[Start of section]

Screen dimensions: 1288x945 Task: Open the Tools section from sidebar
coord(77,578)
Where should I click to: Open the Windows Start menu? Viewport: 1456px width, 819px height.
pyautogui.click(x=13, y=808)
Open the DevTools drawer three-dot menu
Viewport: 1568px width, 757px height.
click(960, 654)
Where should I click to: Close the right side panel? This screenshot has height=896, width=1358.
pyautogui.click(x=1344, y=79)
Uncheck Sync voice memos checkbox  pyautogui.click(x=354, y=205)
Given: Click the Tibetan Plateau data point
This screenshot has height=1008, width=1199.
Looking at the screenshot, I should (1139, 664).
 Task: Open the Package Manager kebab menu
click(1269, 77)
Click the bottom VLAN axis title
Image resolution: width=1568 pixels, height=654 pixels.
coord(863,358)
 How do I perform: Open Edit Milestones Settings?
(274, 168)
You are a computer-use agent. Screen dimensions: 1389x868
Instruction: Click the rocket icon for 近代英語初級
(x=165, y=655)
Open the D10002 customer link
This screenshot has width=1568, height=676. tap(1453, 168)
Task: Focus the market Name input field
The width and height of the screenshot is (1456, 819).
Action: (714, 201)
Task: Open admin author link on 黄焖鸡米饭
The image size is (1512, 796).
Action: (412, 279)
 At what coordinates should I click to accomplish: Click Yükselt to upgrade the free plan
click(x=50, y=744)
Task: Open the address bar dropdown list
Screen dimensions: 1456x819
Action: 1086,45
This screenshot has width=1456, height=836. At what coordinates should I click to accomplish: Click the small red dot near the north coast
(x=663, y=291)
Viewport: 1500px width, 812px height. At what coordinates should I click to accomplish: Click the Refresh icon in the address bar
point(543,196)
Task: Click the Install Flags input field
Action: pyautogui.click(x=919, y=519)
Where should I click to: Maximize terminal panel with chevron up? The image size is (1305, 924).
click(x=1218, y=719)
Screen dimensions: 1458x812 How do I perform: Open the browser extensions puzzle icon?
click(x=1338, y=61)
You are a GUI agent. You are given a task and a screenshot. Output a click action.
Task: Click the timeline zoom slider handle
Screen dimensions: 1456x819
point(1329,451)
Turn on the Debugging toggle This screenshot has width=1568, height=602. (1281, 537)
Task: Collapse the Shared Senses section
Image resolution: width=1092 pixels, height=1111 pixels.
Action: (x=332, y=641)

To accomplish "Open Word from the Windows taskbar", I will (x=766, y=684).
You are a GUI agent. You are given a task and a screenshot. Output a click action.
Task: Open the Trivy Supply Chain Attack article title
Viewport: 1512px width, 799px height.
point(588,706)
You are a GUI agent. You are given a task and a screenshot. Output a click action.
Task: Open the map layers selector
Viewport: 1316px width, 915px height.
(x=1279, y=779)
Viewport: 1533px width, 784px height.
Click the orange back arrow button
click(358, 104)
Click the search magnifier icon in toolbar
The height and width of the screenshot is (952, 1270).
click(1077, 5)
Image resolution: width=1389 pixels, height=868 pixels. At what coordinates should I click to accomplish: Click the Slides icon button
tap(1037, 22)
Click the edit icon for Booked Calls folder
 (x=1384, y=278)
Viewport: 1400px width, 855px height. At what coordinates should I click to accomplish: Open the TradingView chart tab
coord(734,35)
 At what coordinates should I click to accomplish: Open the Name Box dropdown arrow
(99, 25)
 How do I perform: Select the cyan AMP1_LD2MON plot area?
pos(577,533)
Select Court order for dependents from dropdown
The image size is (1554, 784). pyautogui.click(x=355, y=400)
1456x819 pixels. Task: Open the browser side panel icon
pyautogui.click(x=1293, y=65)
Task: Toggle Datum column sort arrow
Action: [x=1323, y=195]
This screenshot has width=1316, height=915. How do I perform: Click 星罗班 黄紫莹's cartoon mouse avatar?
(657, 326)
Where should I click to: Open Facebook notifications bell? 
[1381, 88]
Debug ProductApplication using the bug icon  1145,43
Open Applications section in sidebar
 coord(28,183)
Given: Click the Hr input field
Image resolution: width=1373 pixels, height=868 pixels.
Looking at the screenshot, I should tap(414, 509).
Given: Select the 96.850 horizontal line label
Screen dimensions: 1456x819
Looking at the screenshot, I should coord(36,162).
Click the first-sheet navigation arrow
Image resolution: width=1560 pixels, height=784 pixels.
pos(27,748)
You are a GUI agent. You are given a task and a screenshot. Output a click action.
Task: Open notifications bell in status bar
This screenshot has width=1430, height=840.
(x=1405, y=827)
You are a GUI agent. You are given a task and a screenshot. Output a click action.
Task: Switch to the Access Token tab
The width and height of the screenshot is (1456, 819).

[End of section]

[EXERCISE BRIEF]:
For each record above, output it exactly as written.

[RESULT]:
Screen dimensions: 1288x945 Task: Open the Tools section from sidebar
coord(77,578)
Where should I click to: Open the Windows Start menu? Viewport: 1456px width, 819px height.
pyautogui.click(x=13, y=808)
Open the DevTools drawer three-dot menu
Viewport: 1568px width, 757px height.
click(960, 654)
Where should I click to: Close the right side panel? This screenshot has height=896, width=1358.
pyautogui.click(x=1344, y=79)
Uncheck Sync voice memos checkbox  pyautogui.click(x=354, y=205)
Given: Click the Tibetan Plateau data point
This screenshot has height=1008, width=1199.
Looking at the screenshot, I should (1139, 664).
 Task: Open the Package Manager kebab menu
click(1269, 77)
Click the bottom VLAN axis title
Image resolution: width=1568 pixels, height=654 pixels.
coord(863,358)
 How do I perform: Open Edit Milestones Settings?
(274, 168)
You are a computer-use agent. Screen dimensions: 1389x868
Instruction: Click the rocket icon for 近代英語初級
(x=165, y=655)
Open the D10002 customer link
This screenshot has width=1568, height=676. tap(1453, 168)
Task: Focus the market Name input field
The width and height of the screenshot is (1456, 819).
Action: (714, 201)
Task: Open admin author link on 黄焖鸡米饭
The image size is (1512, 796).
Action: (412, 279)
 At what coordinates should I click to accomplish: Click Yükselt to upgrade the free plan
click(x=50, y=744)
Task: Open the address bar dropdown list
Screen dimensions: 1456x819
Action: 1086,45
This screenshot has width=1456, height=836. At what coordinates should I click to accomplish: Click the small red dot near the north coast
(x=663, y=291)
Viewport: 1500px width, 812px height. At what coordinates should I click to accomplish: Click the Refresh icon in the address bar
point(543,196)
Task: Click the Install Flags input field
Action: pyautogui.click(x=919, y=519)
Where should I click to: Maximize terminal panel with chevron up? The image size is (1305, 924).
click(x=1218, y=719)
Screen dimensions: 1458x812 How do I perform: Open the browser extensions puzzle icon?
click(x=1338, y=61)
You are a GUI agent. You are given a task and a screenshot. Output a click action.
Task: Click the timeline zoom slider handle
Screen dimensions: 1456x819
point(1329,451)
Turn on the Debugging toggle This screenshot has width=1568, height=602. (1281, 537)
Task: Collapse the Shared Senses section
Image resolution: width=1092 pixels, height=1111 pixels.
Action: (x=332, y=641)

To accomplish "Open Word from the Windows taskbar", I will (x=766, y=684).
You are a GUI agent. You are given a task and a screenshot. Output a click action.
Task: Open the Trivy Supply Chain Attack article title
Viewport: 1512px width, 799px height.
point(588,706)
You are a GUI agent. You are given a task and a screenshot. Output a click action.
Task: Open the map layers selector
Viewport: 1316px width, 915px height.
(x=1279, y=779)
Viewport: 1533px width, 784px height.
Click the orange back arrow button
click(358, 104)
Click the search magnifier icon in toolbar
The height and width of the screenshot is (952, 1270).
click(1077, 5)
Image resolution: width=1389 pixels, height=868 pixels. At what coordinates should I click to accomplish: Click the Slides icon button
tap(1037, 22)
Click the edit icon for Booked Calls folder
 (x=1384, y=278)
Viewport: 1400px width, 855px height. At what coordinates should I click to accomplish: Open the TradingView chart tab
coord(734,35)
 At what coordinates should I click to accomplish: Open the Name Box dropdown arrow
(99, 25)
 How do I perform: Select the cyan AMP1_LD2MON plot area?
pos(577,533)
Select Court order for dependents from dropdown
The image size is (1554, 784). pyautogui.click(x=355, y=400)
1456x819 pixels. Task: Open the browser side panel icon
pyautogui.click(x=1293, y=65)
Task: Toggle Datum column sort arrow
Action: [x=1323, y=195]
This screenshot has width=1316, height=915. How do I perform: Click 星罗班 黄紫莹's cartoon mouse avatar?
(657, 326)
Where should I click to: Open Facebook notifications bell? 
[1381, 88]
Debug ProductApplication using the bug icon  1145,43
Open Applications section in sidebar
 coord(28,183)
Given: Click the Hr input field
Image resolution: width=1373 pixels, height=868 pixels.
Looking at the screenshot, I should tap(414, 509).
Given: Select the 96.850 horizontal line label
Screen dimensions: 1456x819
Looking at the screenshot, I should coord(36,162).
Click the first-sheet navigation arrow
Image resolution: width=1560 pixels, height=784 pixels.
pos(27,748)
You are a GUI agent. You are given a task and a screenshot. Output a click action.
Task: Open notifications bell in status bar
This screenshot has width=1430, height=840.
(x=1405, y=827)
You are a GUI agent. You are given a task and a screenshot. Output a click action.
Task: Switch to the Access Token tab
The width and height of the screenshot is (1456, 819).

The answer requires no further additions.